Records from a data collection

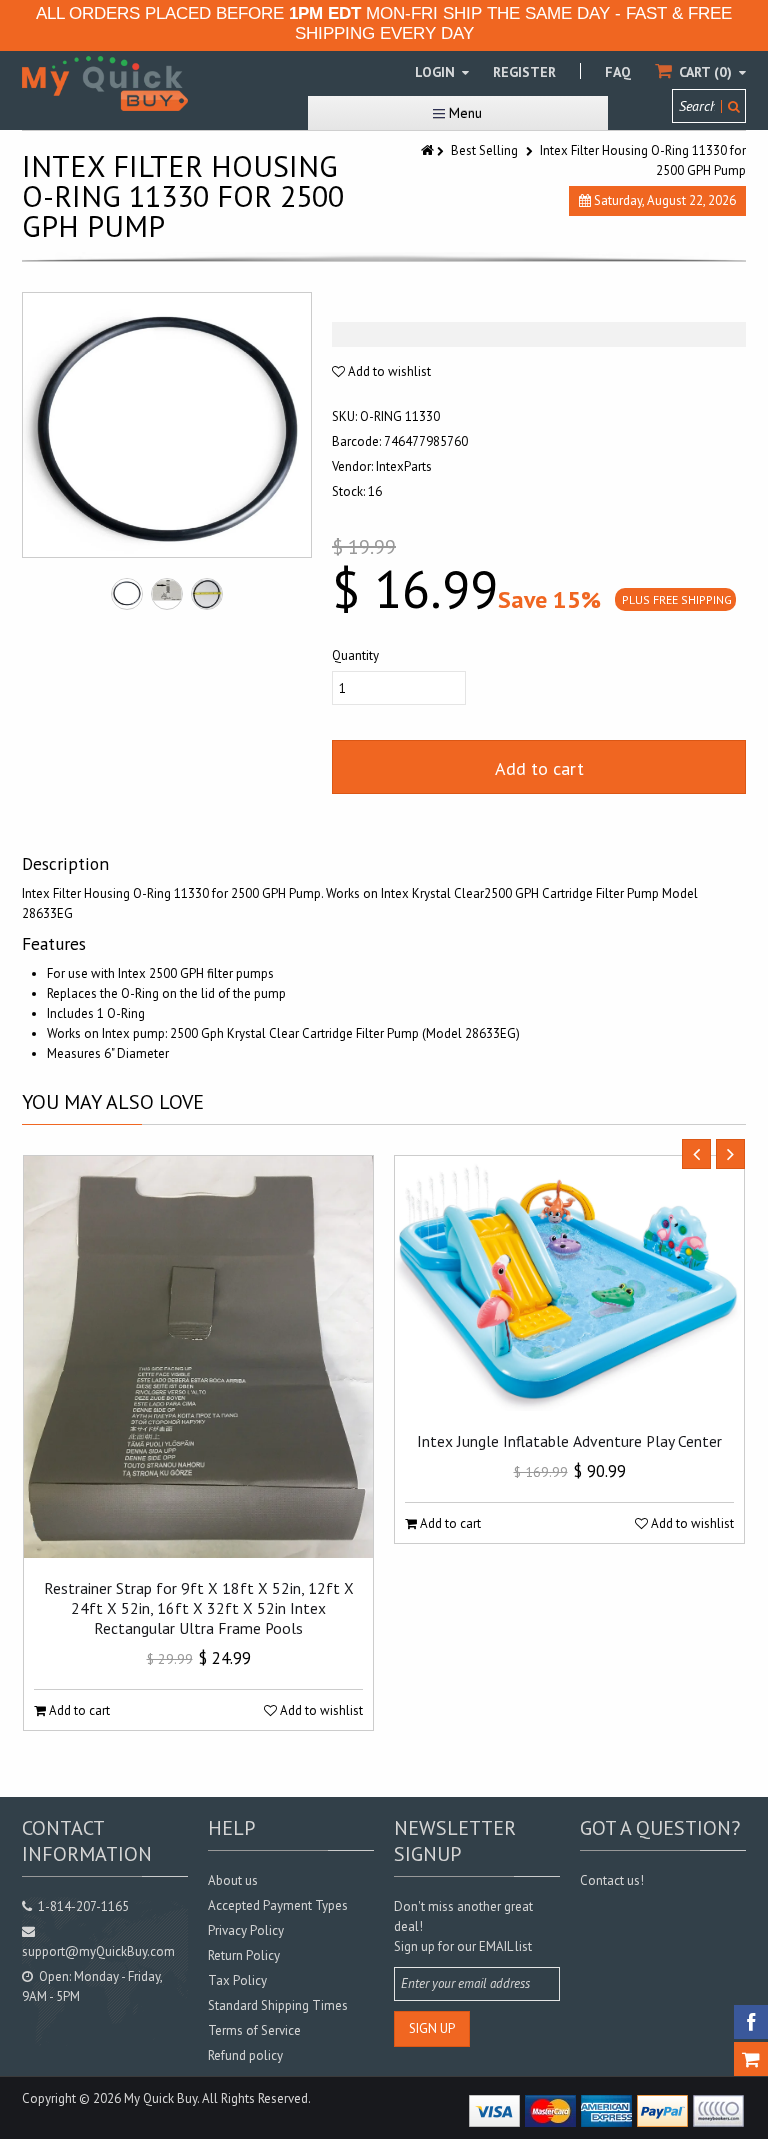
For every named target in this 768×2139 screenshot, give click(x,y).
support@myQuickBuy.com (98, 1951)
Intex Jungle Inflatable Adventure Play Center (569, 1441)
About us (233, 1880)
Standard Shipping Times (278, 2005)
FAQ (618, 72)
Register (524, 72)
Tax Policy (237, 1980)
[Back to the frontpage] (429, 150)
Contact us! (612, 1880)
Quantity (355, 655)
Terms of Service (254, 2030)
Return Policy (244, 1955)
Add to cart (539, 768)
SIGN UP (432, 2028)
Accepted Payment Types (278, 1905)
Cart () (705, 72)
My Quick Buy (160, 2098)
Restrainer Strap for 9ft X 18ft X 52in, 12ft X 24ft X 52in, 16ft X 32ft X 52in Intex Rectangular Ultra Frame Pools (199, 1608)
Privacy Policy (246, 1930)
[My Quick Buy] (105, 83)
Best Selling (484, 150)
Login (437, 72)
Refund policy (245, 2055)
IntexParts (404, 466)
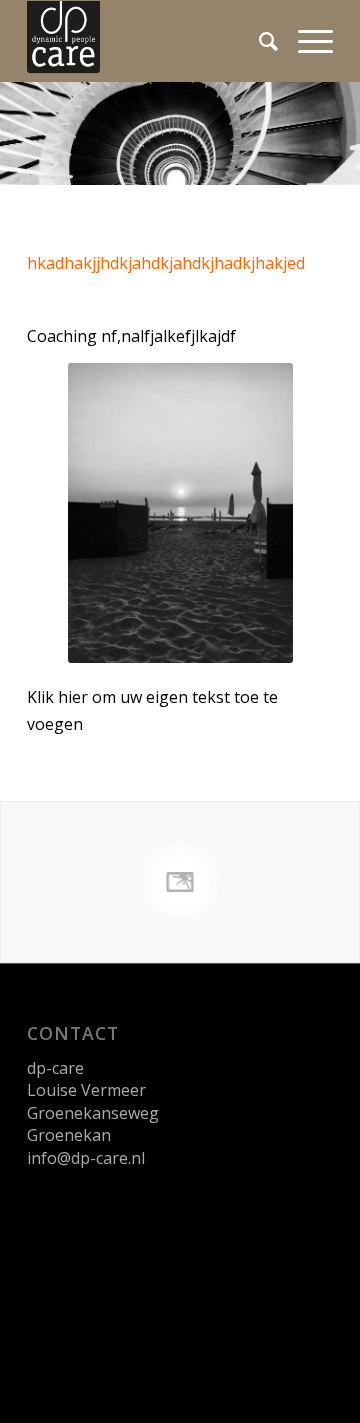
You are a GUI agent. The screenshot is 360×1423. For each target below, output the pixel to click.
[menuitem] (258, 41)
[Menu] (305, 41)
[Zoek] (258, 41)
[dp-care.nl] (149, 41)
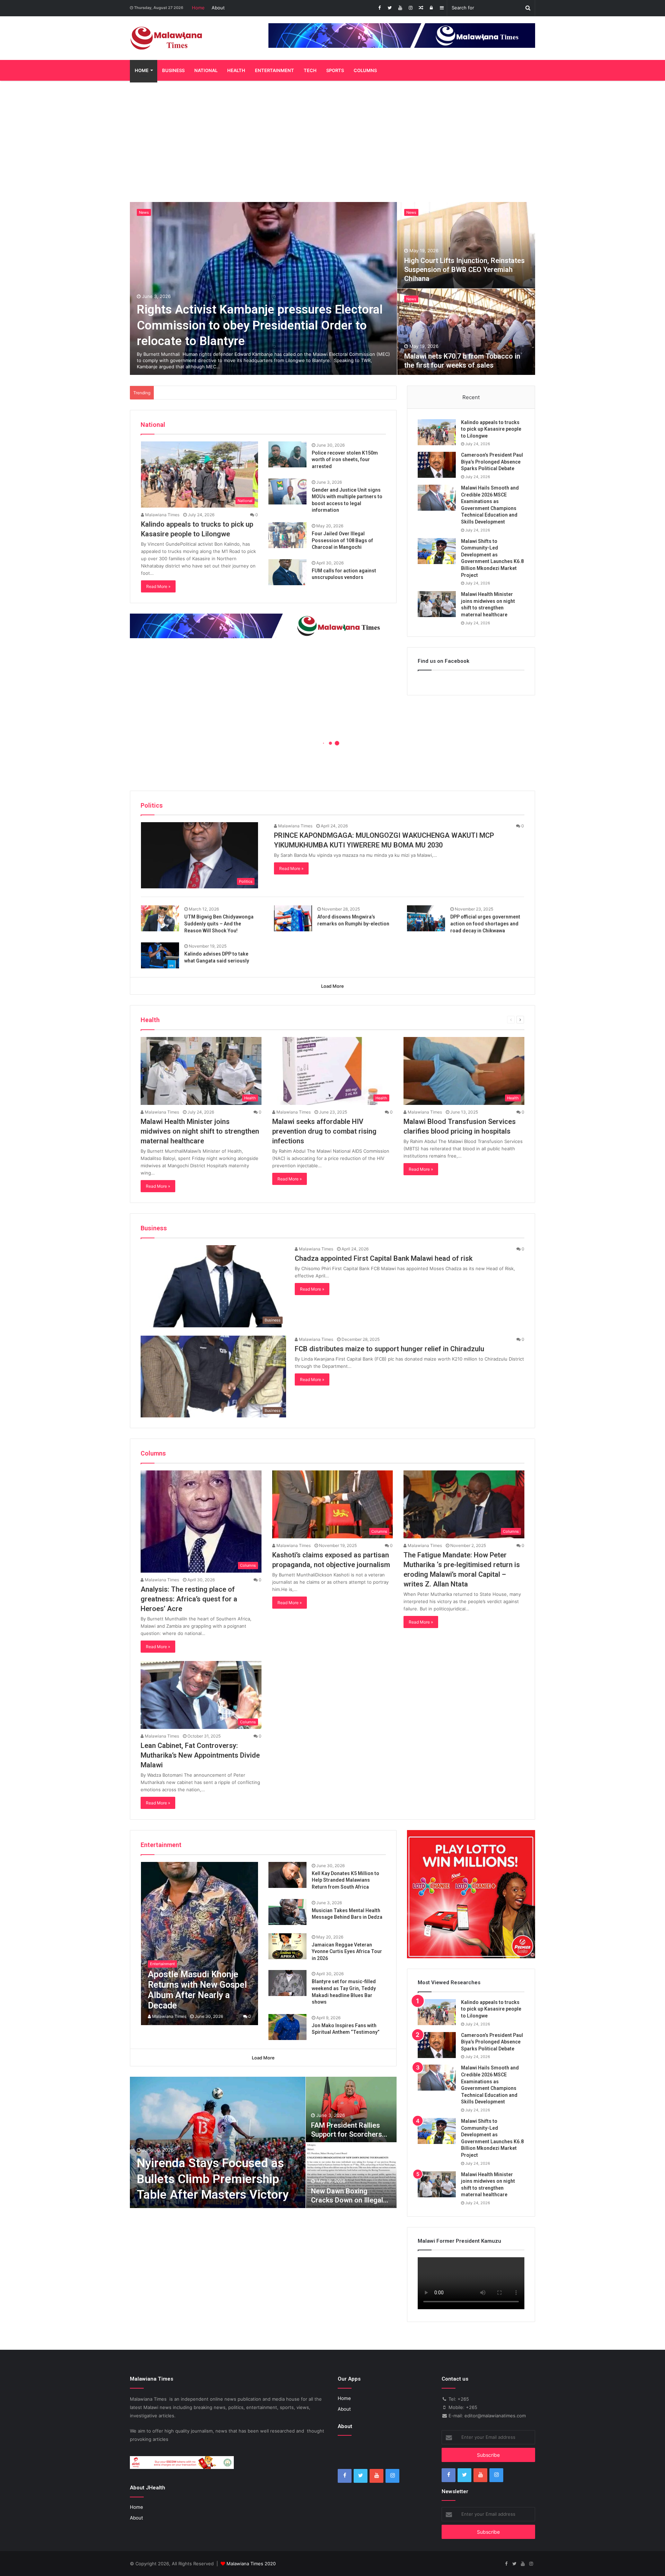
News (144, 212)
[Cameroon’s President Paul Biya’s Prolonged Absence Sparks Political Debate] (437, 465)
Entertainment (274, 70)
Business (173, 70)
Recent (471, 397)
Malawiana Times (161, 514)
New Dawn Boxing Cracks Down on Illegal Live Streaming (347, 2200)
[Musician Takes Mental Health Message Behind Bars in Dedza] (287, 1912)
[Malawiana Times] (166, 38)
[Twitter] (389, 8)
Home (198, 7)
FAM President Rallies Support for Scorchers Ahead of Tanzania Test (349, 2134)
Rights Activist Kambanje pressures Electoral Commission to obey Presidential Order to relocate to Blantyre (260, 325)
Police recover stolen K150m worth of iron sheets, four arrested (345, 459)
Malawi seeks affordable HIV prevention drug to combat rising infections (324, 1131)
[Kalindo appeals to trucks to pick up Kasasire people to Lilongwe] (437, 432)
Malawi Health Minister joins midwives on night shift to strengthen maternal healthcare (200, 1131)
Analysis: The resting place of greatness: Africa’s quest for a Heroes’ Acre (189, 1599)
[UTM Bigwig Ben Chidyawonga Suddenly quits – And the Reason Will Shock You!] (160, 918)
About (218, 7)
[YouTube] (400, 8)
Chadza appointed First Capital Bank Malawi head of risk (383, 1258)
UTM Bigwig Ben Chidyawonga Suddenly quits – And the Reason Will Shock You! (219, 923)
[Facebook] (379, 8)
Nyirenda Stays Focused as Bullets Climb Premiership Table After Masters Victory (213, 2179)
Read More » (158, 586)
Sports (335, 70)
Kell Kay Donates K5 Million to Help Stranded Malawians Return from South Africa (345, 1880)
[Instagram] (410, 8)
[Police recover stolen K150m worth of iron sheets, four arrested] (287, 454)
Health (236, 70)
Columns (365, 70)
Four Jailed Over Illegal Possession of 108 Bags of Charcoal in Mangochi (342, 540)
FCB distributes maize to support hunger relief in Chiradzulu (389, 1349)
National (206, 70)
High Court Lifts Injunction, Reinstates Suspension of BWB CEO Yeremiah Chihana (464, 269)
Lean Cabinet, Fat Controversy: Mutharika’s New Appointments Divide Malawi (200, 1755)
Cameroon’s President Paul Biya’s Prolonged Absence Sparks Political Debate (492, 461)
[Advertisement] (332, 139)
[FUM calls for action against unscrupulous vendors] (287, 572)
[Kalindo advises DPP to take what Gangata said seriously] (160, 955)
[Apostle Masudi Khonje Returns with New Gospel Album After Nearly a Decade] (199, 1943)
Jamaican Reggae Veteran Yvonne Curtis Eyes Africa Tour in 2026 (347, 1951)
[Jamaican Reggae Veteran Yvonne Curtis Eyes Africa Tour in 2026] (287, 1946)
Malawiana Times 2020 (251, 2563)
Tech (310, 70)
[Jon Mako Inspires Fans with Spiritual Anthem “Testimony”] (287, 2027)
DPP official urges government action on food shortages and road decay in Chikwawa (485, 923)
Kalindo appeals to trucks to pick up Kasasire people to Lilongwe (491, 429)
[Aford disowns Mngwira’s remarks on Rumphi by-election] (293, 918)
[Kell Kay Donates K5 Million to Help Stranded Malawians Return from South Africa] (287, 1875)
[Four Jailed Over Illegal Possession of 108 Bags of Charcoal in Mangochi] (287, 535)
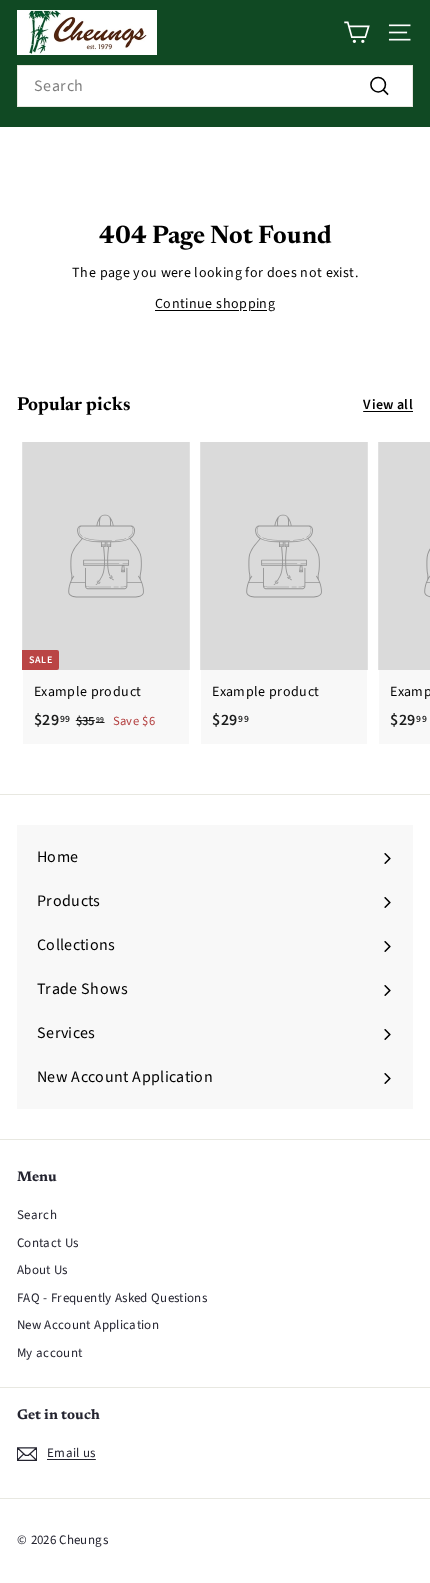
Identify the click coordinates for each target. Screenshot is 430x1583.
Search (37, 1215)
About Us (42, 1270)
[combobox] (215, 86)
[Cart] (356, 32)
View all (388, 405)
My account (50, 1353)
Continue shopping (215, 304)
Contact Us (48, 1243)
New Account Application (88, 1325)
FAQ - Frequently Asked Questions (112, 1298)
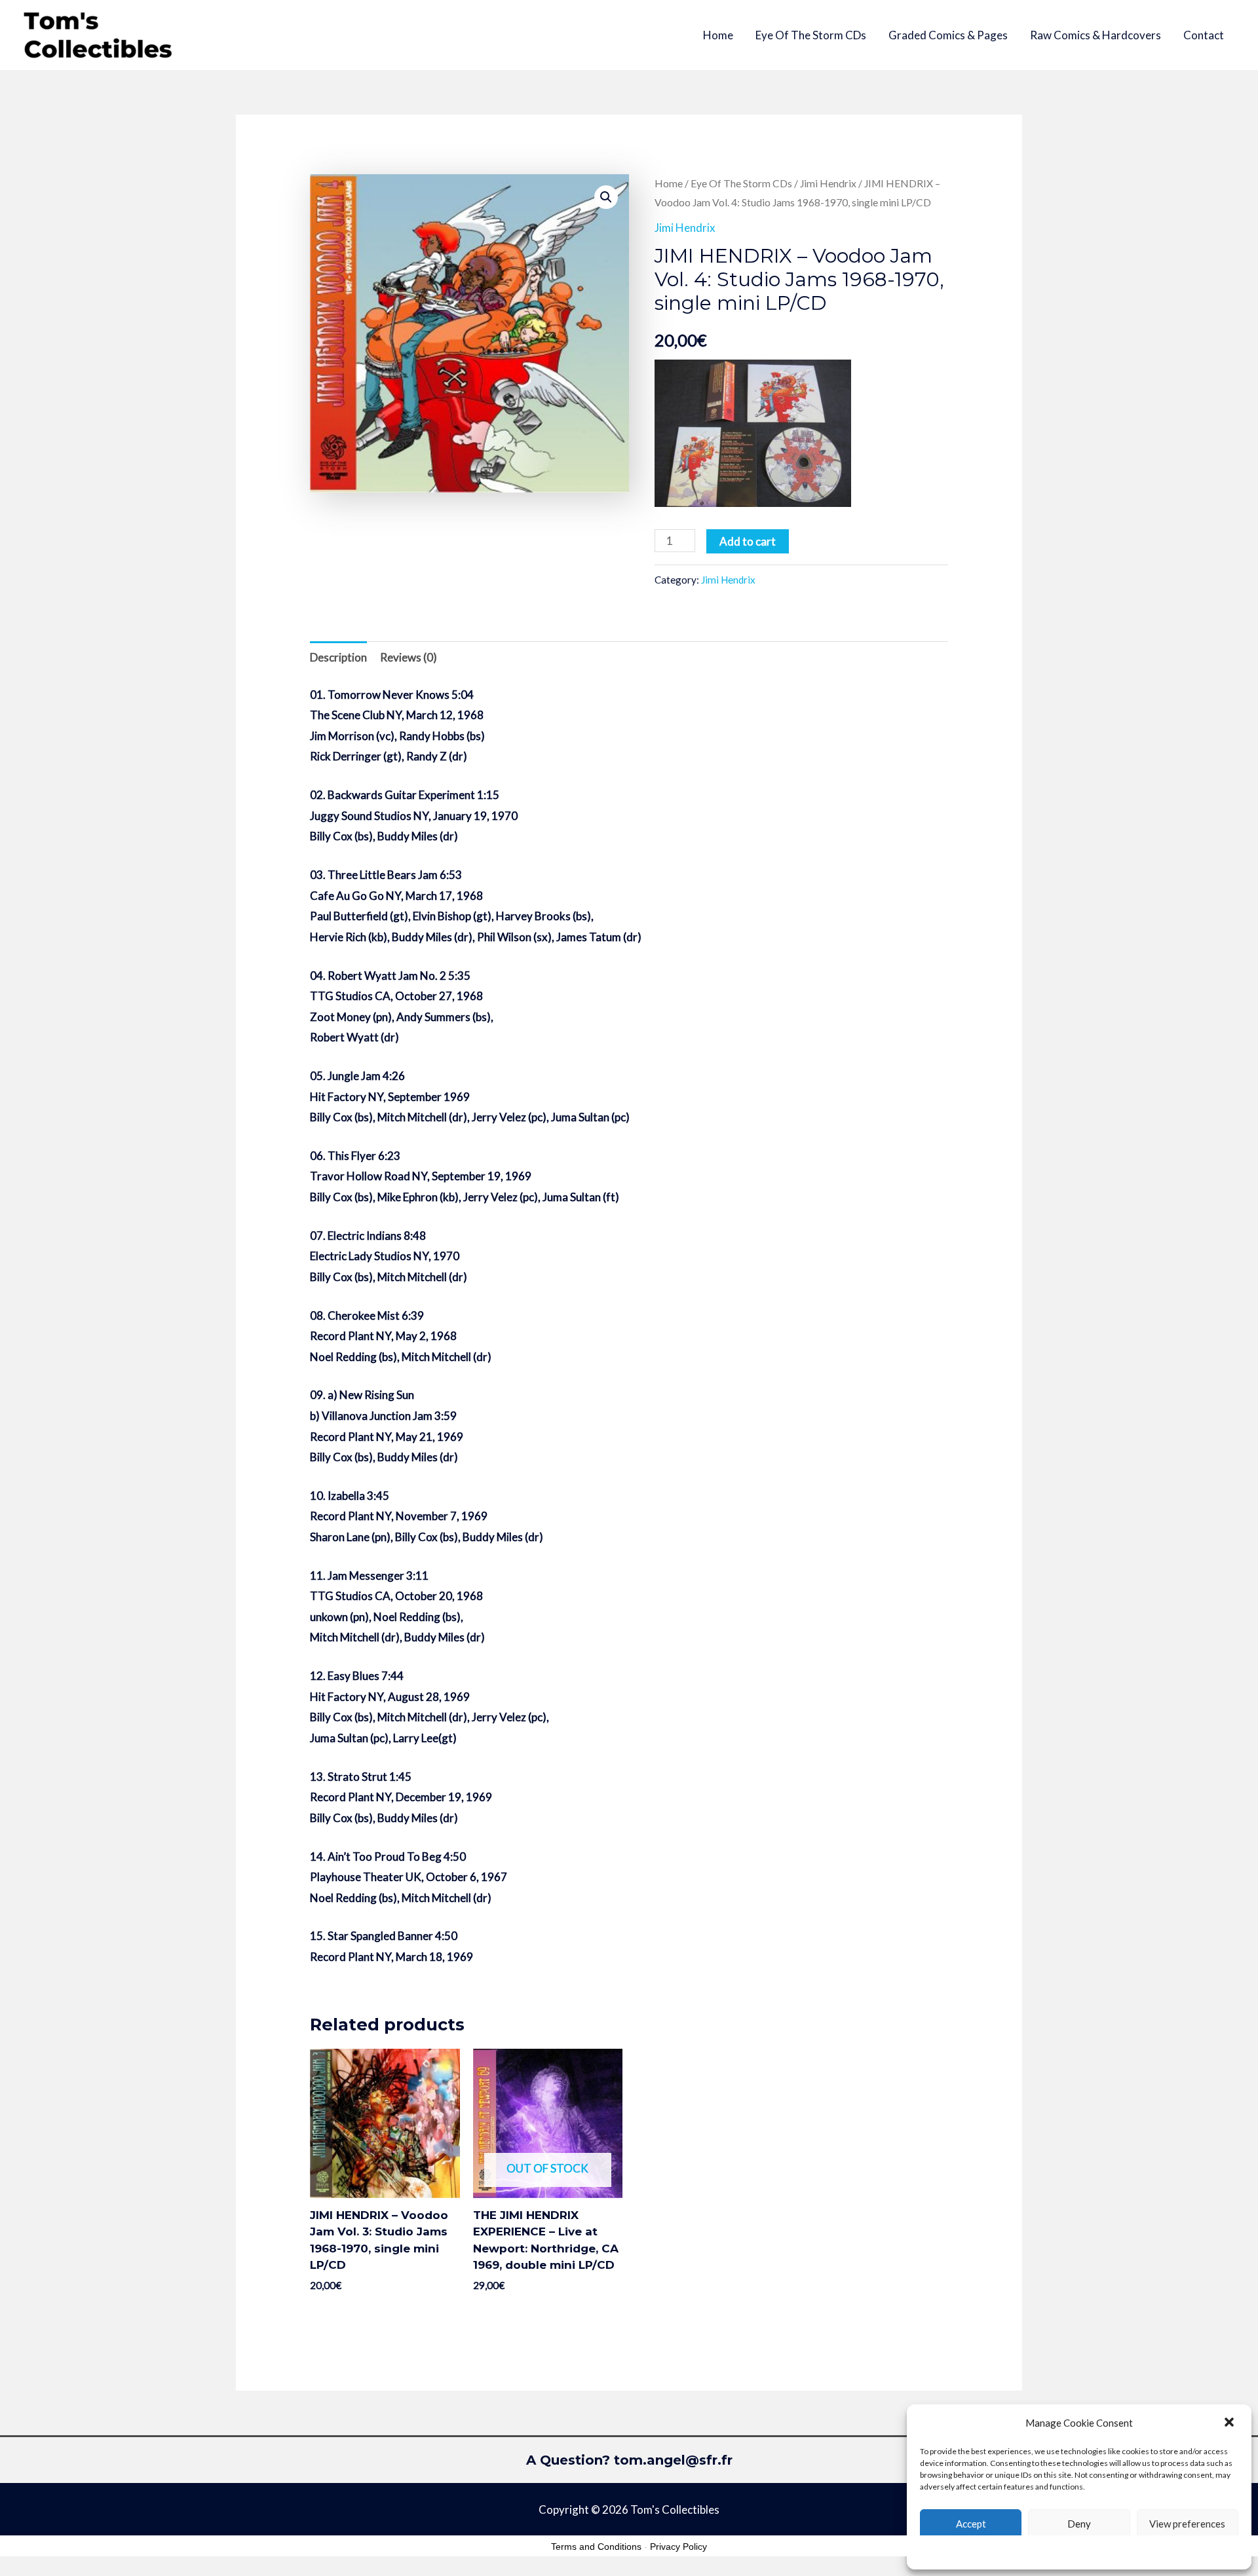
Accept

■ **What the exercise asks**
Transcribe, word for word, the line holding "[Cart] (356, 32)" and all lines after it in the entries above, ending with the last. Only those lines; no pictures.

■ **Solved exercise**
[Cart] (356, 32)
View all (388, 405)
My account (50, 1353)
Continue shopping (215, 304)
Contact Us (48, 1243)
New Account Application (88, 1325)
FAQ - Frequently Asked Questions (112, 1298)
Accept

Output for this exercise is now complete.